Top 5 Tips to Help You Save on Your Medical Bills

Updated on May 07 2019

Healthcare is one of the most expensive parts of retirement and experts believe that medical costs will continue to rise. Unlike previous generations who often had access to employer- or union-sponsored retiree health benefits, today’s generation of seniors most likely need to cover healthcare expenses on their own and should have a large sum set aside to cover medical bills in retirement.

Learn more about the rising costs of healthcare and how you can save on medical bills in retirement.

Rising Medical Costs in Retirement

According to the Fidelity Retiree Health Care Cost Estimate, the average retired couple at the age of 65 should have $285,000 set aside to cover healthcare expenses in retirement. This estimate does not cover all healthcare costs and does not include long-term care, which most seniors will need at some point in retirement. As people continue to live longer and healthcare inflation outpaces the rate of general inflation today’s retirees need to have a plan for covering healthcare costs in retirement. Additionally, the average retirement age is 62 in America, three years before Americans are eligible for Medicare.

Steve Feinschreiber, senior vice president of the Financial Solutions Group at Fidelity cautions, “Healthcare is creating a ‘retirement cost gap’ for many pre-retirees. Many people assume Medicare will cover all your healthcare costs in retirement, but it doesn’t. We estimate that about 15% of the average retiree’s annual expenses will be used for healthcare-related expenses, including Medicare premiums and out-of-pocket expenses. So, you should carefully weigh all options.”

5 Ways to Save on Medical Bills

The average hospital stay in the United States costs approximately $10,700 and seniors are often admitted to the hospital for more expensive health conditions. Here are five ways to save on medical bills before and after a hospitalization.

1. Examine your insurance plan.

Your insurance company should be able to provide you with written information on what is and is not covered under your insurance plan policy. Ask about coverage of specific medical procedures and hospitalizations as well as what percentage you will be responsible for covering out of pocket. This can help you plan for any anticipated hospitalizations and plan accordingly. Consider whether you may need to shop around for long-term care insurance.

2. Talk to more than one healthcare provider.

Be sure to get quotes from more than one provider who can do the procedure. You can even research costs online from third-party health organizations. Organizations like Health Grades and The Leapfrog Group can approximate costs for medical services so that you go into your procedure fully aware of your options.

3. Ask for your bill to be itemized.

Medical facilities are required to give you an Explanation of Benefits (EOB) with your medical bill. However, they are not required to give you an itemized bill of services incurred. Ask for one to see exactly what you are being billed for. This will identify any errors in billing and allow you to fix those immediately before leaving the hospital.
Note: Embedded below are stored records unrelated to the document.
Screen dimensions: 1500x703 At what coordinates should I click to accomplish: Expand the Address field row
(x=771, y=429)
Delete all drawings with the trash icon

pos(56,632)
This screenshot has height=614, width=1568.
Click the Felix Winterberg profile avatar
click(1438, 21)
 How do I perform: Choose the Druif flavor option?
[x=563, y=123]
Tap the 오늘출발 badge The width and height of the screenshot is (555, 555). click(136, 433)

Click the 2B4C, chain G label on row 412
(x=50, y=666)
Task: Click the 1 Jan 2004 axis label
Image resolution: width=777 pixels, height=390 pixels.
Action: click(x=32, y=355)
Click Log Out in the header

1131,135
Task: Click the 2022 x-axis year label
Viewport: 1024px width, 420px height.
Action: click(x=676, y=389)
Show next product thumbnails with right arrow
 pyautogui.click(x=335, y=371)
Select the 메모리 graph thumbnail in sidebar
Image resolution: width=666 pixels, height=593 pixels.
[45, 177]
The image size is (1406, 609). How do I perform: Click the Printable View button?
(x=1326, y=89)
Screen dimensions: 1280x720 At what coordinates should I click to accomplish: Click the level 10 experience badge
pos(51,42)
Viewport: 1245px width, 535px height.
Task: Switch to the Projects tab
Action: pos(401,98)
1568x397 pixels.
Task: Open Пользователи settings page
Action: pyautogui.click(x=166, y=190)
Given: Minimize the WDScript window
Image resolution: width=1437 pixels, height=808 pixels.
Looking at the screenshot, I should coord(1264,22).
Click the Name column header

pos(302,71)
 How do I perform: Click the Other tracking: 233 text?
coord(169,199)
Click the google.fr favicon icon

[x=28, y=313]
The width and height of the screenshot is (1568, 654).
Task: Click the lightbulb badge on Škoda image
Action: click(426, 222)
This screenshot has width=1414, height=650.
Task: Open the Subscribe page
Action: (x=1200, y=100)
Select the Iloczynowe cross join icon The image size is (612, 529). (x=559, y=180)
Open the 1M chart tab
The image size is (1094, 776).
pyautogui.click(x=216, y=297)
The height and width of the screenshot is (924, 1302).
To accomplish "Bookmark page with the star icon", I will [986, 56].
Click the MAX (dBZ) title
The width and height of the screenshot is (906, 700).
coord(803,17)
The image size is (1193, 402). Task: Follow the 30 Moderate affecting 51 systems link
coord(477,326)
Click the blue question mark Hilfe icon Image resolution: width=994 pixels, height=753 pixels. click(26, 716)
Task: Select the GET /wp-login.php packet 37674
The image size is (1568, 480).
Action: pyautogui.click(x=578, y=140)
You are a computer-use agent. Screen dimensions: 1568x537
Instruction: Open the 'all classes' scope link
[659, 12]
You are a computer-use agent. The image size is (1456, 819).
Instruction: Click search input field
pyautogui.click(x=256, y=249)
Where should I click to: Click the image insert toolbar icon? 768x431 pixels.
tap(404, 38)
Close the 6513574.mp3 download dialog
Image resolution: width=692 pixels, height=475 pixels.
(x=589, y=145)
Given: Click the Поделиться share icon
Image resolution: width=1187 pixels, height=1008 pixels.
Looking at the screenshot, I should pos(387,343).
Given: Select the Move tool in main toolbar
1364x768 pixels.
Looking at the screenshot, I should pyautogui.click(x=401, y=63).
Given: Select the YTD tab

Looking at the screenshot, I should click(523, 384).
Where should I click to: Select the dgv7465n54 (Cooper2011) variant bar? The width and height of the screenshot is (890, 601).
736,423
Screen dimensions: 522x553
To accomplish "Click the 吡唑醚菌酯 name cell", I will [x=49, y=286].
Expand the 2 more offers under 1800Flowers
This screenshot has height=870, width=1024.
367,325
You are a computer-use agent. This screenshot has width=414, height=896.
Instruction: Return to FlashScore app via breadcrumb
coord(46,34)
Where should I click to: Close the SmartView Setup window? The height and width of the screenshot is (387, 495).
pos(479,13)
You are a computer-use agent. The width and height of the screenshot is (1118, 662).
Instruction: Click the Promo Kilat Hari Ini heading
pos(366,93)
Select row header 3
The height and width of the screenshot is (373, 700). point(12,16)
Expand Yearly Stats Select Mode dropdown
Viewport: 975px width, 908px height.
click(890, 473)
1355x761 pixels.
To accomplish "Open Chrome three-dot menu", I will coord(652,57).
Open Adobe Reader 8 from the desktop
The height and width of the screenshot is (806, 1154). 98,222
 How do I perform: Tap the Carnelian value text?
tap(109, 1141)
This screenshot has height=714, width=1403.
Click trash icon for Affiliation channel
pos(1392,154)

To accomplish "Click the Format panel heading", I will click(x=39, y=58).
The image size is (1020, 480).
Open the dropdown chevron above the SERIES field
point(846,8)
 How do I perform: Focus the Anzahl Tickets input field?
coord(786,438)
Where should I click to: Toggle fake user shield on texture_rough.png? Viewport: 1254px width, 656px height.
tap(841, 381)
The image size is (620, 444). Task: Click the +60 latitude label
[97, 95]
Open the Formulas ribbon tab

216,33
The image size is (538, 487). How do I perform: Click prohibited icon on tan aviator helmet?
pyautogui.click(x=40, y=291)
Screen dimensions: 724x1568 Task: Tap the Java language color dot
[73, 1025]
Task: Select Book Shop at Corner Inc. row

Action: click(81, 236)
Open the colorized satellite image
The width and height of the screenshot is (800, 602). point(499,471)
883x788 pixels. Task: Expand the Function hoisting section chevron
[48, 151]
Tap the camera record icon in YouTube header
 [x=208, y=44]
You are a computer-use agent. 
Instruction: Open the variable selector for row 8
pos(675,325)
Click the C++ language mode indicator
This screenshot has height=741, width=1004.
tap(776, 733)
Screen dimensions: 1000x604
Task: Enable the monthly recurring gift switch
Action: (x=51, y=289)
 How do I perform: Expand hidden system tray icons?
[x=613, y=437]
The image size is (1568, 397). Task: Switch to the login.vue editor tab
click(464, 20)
4. Ask about any discounts.

Do not be shy about asking for any discounts. Some medical facilities give discounts for cash payments, for making payments over the phone, or for paying in one large lump sum. These are often unadvertised but can be substantial so do not hesitate to ask.

5. Consider generic alternatives.

Talk to your medical provider about using generic prescription drugs instead of more costly name-brand drugs. Usually generic drugs can be subbed and they are often just as effective and less costly, leading to significant savings. You could also ask your doctor if there is an effective over-the-counter alternative to avoid high prescription drug costs.

Receiving your medical bill should not be the most stressful part of your hospital stay. If you are concerned about covering healthcare costs in retirement, connect with a fiduciary financial advisor who can help you create a strategic and effective financial plan that will cover healthcare costs in retirement.